▸ Task directions
Look below for lines that hold the string "Expand" and copy each one.

Collected data entries

↓

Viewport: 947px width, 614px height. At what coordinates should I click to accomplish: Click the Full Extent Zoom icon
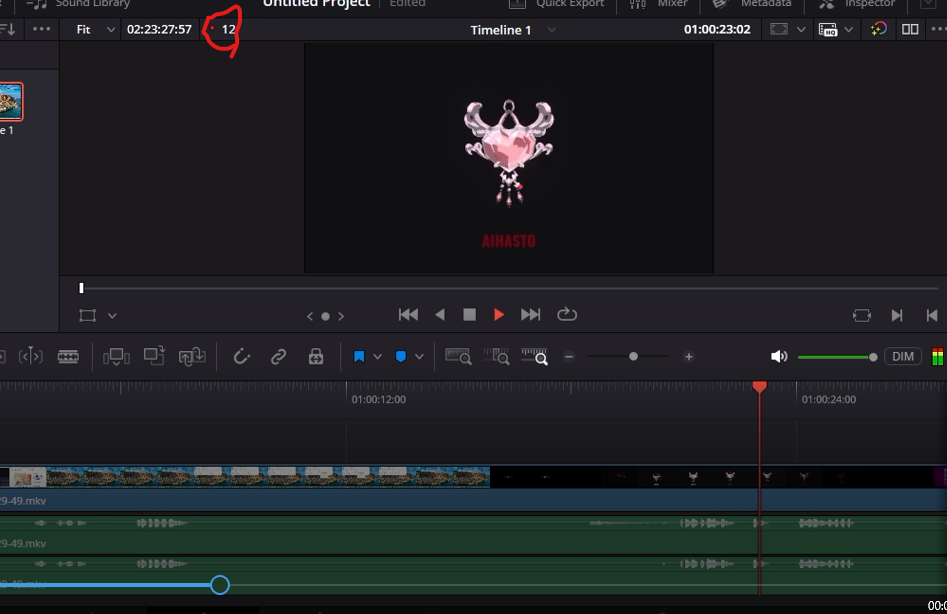tap(458, 357)
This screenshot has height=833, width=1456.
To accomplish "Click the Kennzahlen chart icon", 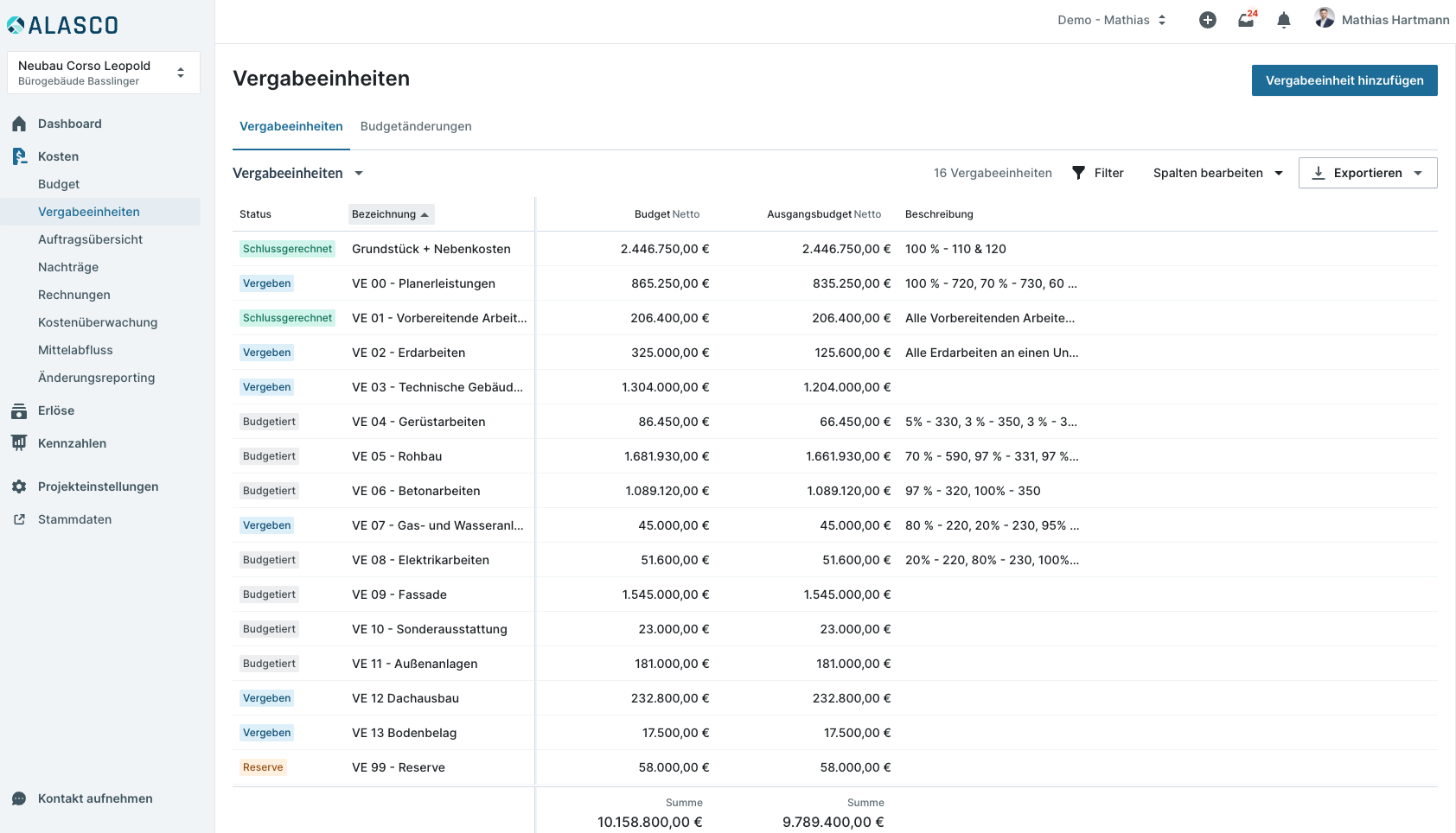I will (19, 443).
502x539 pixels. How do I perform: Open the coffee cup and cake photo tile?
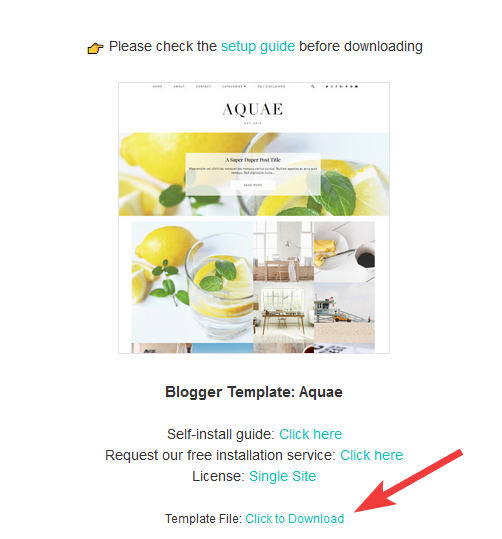click(x=344, y=252)
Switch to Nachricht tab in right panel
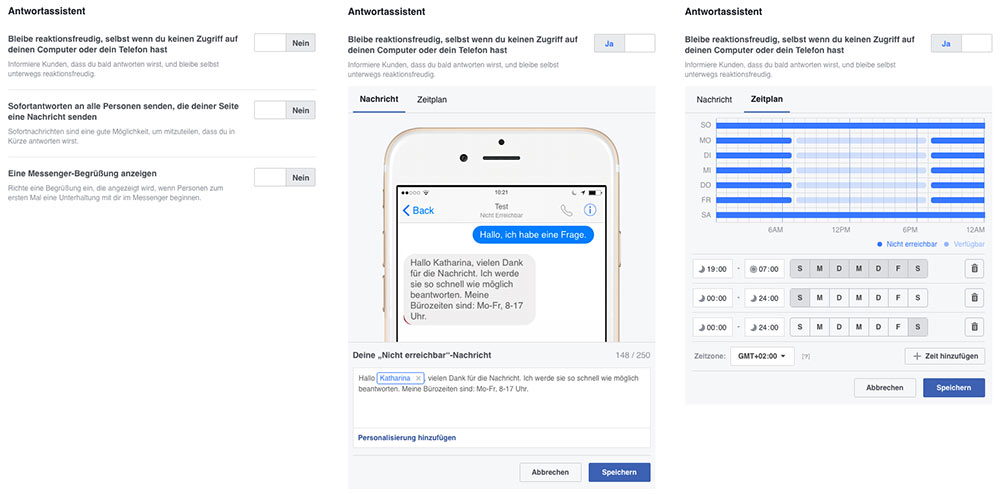The width and height of the screenshot is (1000, 495). (714, 100)
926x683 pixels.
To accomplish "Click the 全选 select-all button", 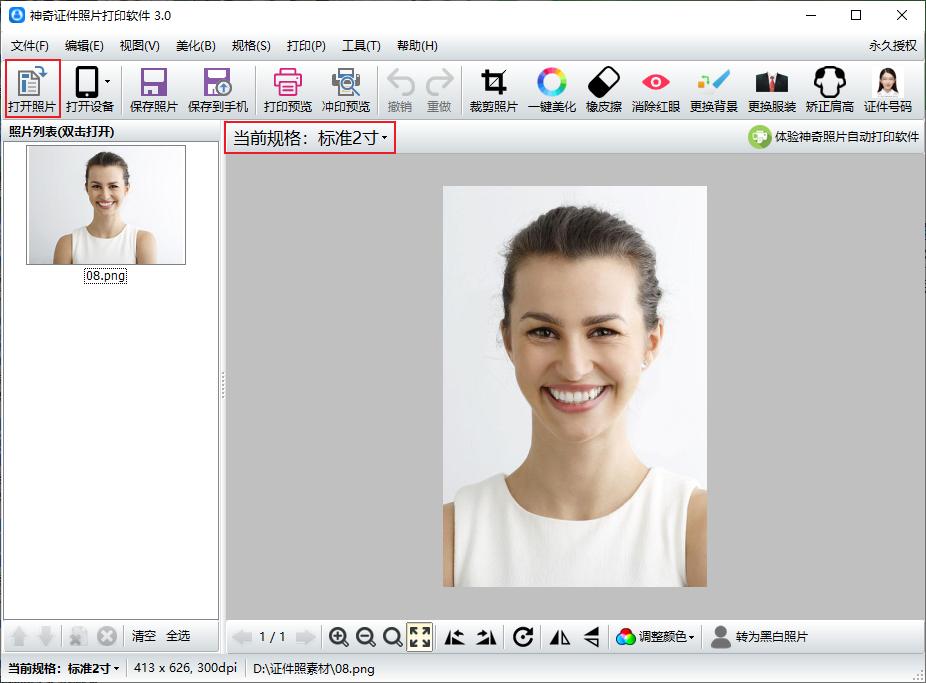I will click(x=178, y=636).
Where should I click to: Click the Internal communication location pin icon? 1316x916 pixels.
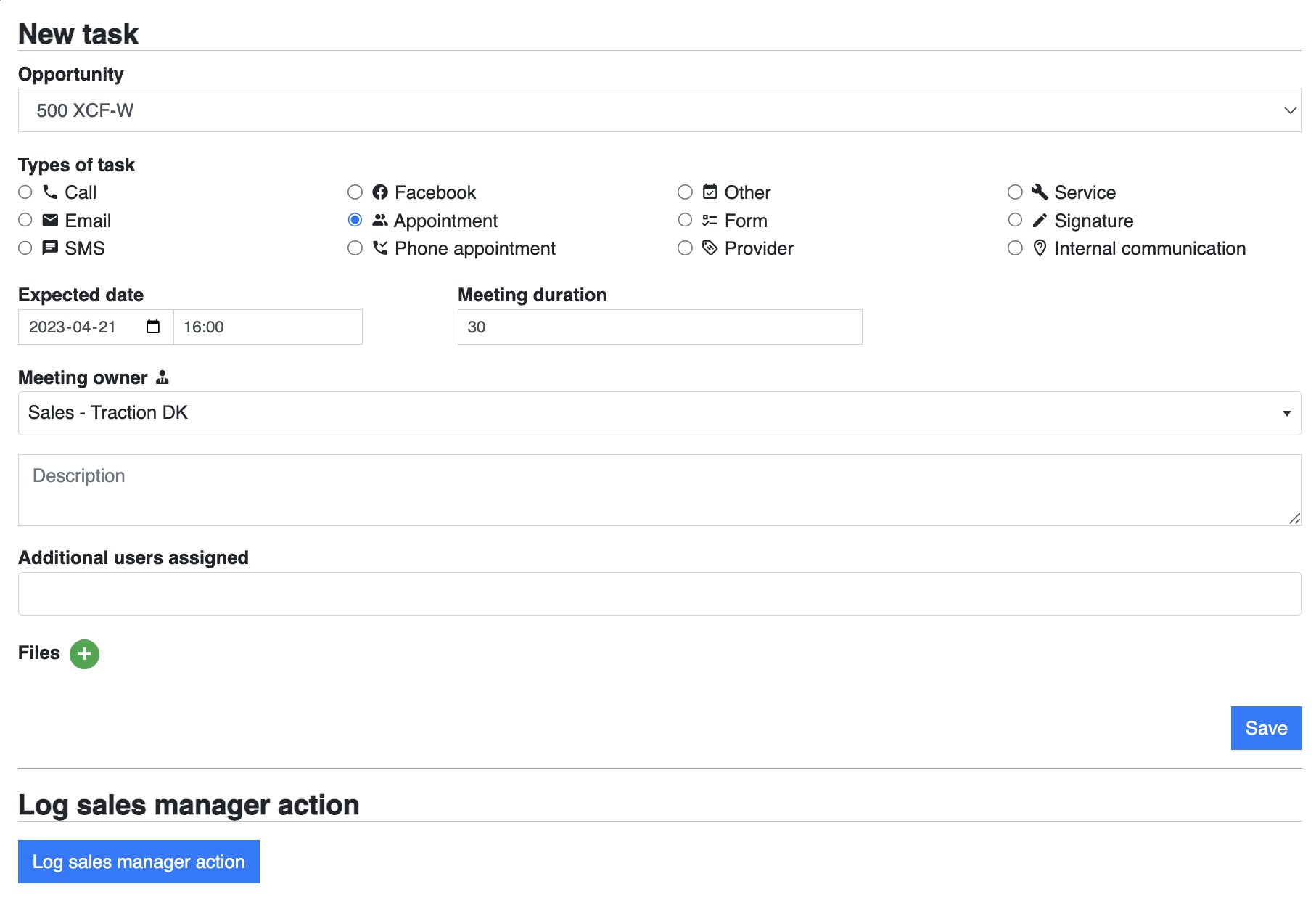point(1040,248)
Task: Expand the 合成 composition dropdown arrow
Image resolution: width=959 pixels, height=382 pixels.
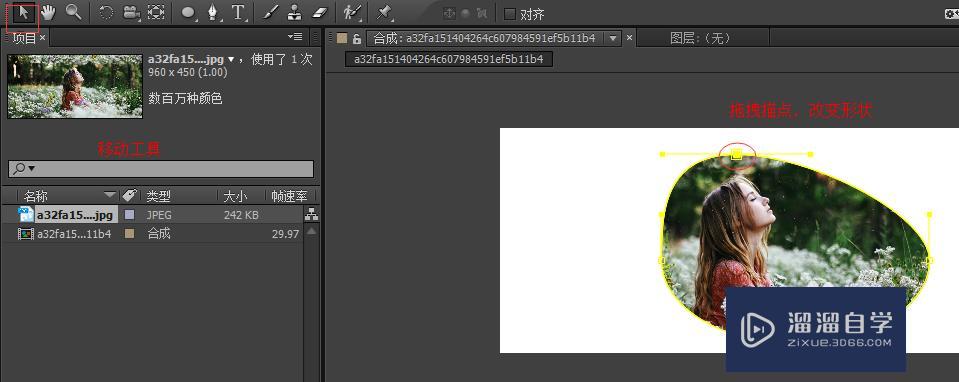Action: (x=613, y=39)
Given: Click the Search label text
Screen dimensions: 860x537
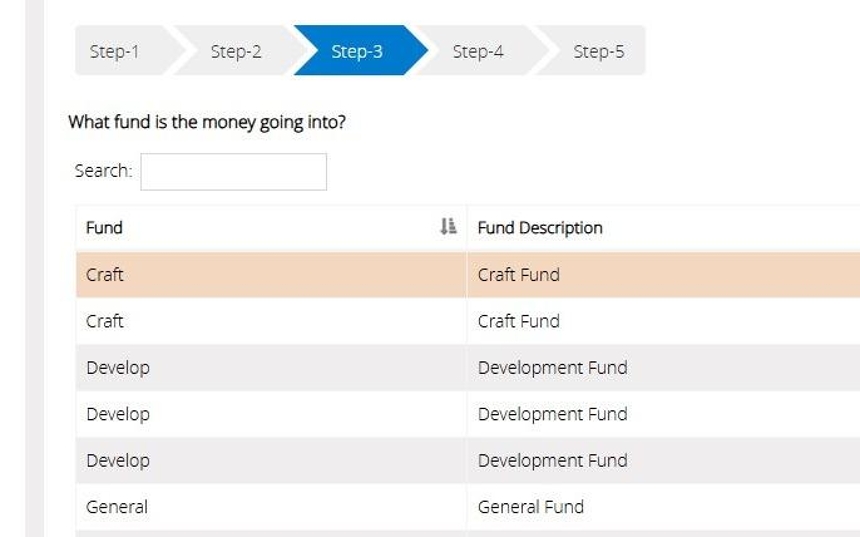Looking at the screenshot, I should pyautogui.click(x=103, y=171).
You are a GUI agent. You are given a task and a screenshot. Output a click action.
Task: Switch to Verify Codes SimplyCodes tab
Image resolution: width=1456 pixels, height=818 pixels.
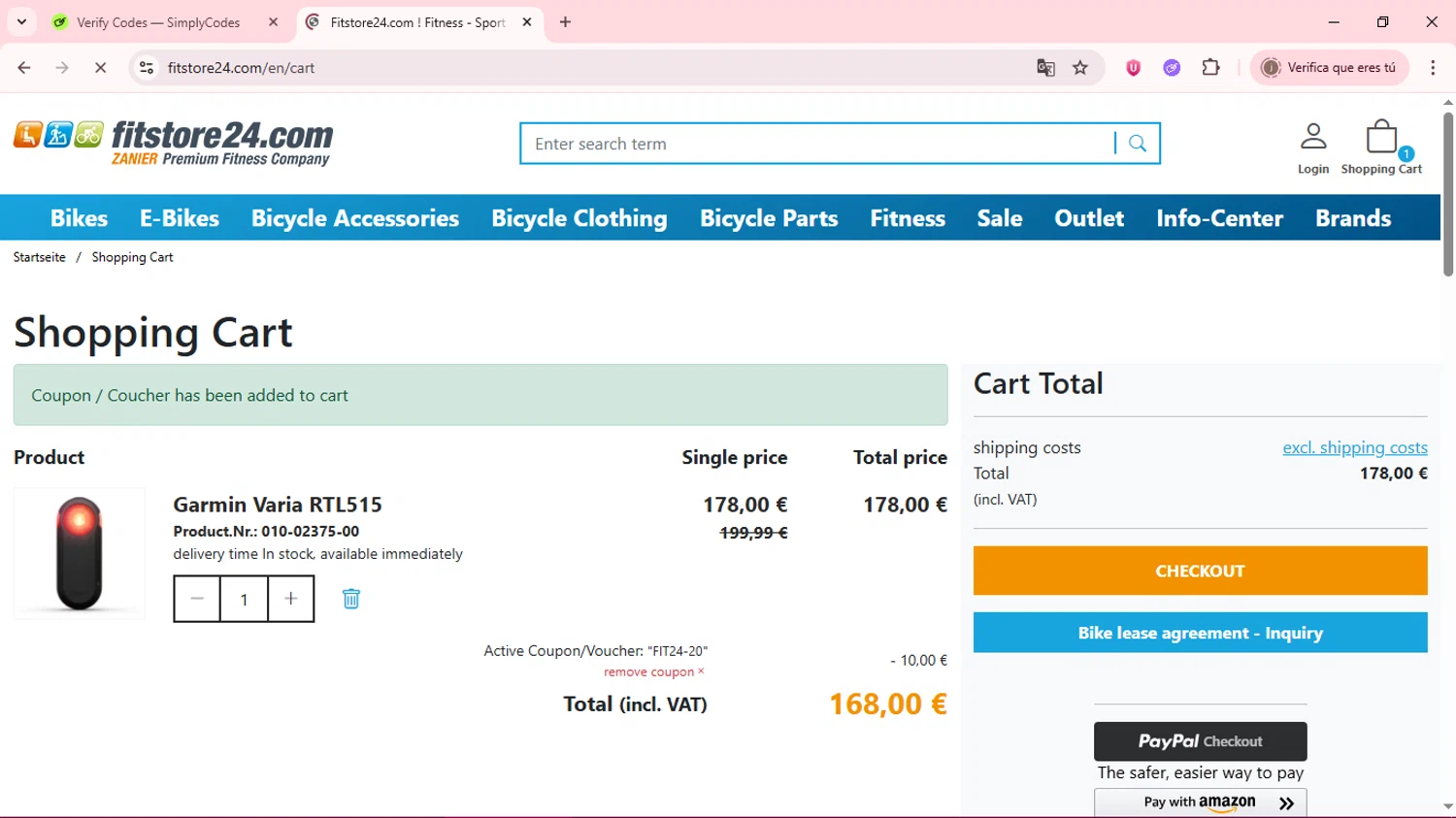pyautogui.click(x=158, y=22)
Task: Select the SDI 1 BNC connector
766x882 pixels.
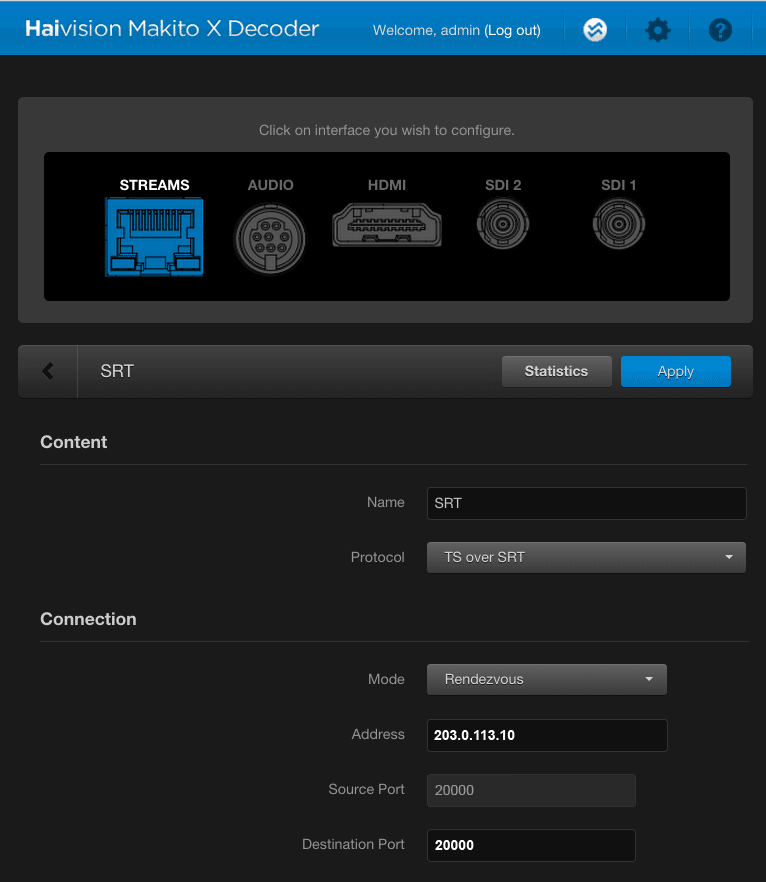Action: [618, 224]
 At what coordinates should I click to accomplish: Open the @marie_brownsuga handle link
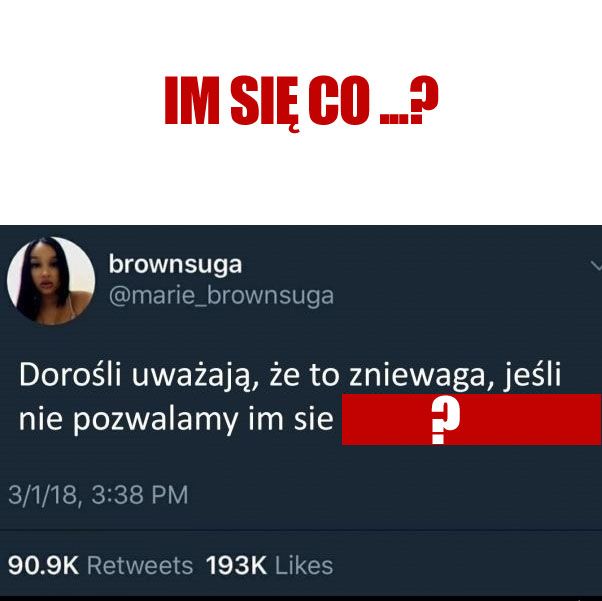click(221, 296)
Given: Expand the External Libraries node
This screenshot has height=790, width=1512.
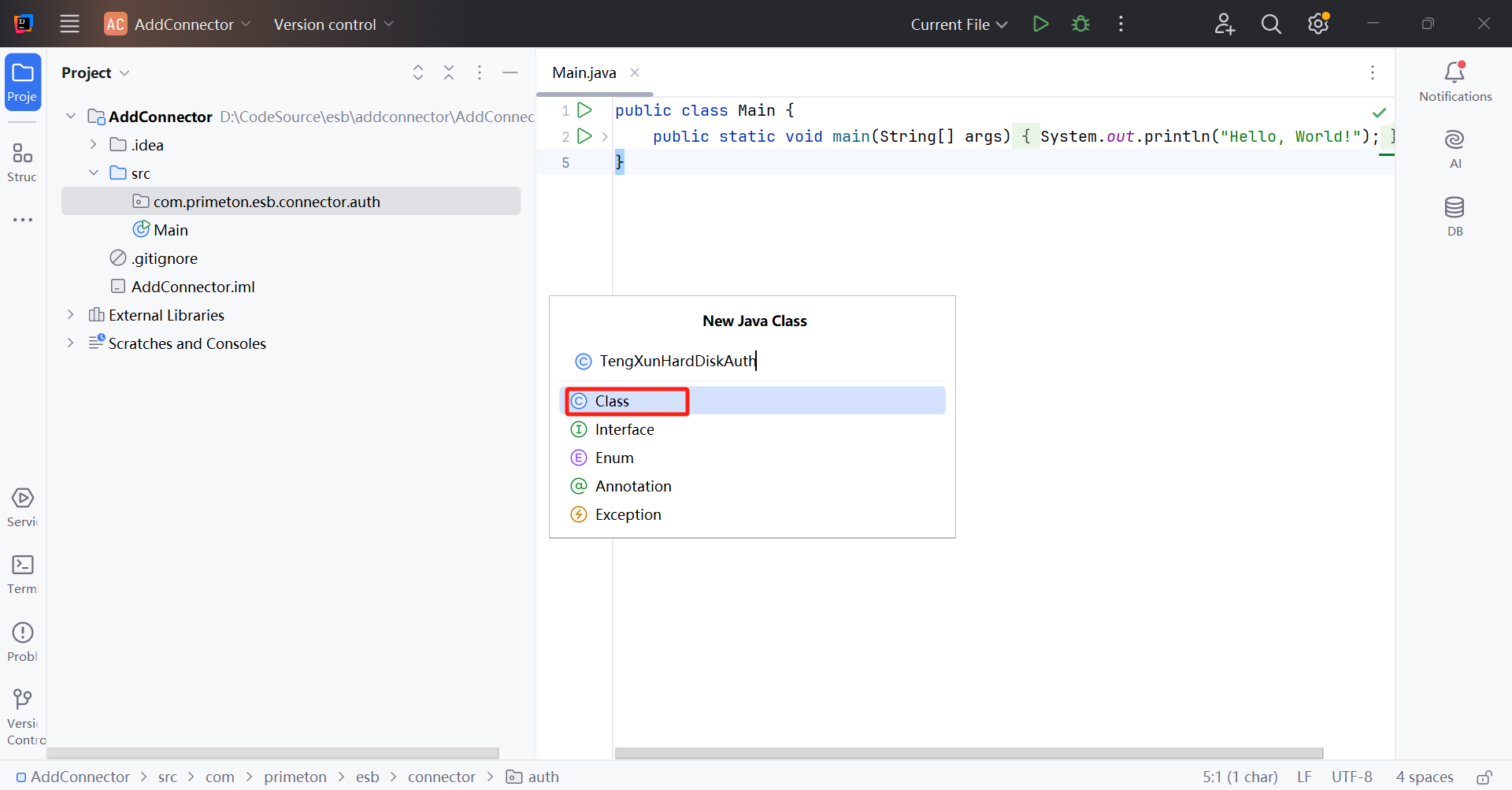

↑

▸ Exercise result
Task: Expand the 合成 composition dropdown arrow
Given: Expand the External Libraries node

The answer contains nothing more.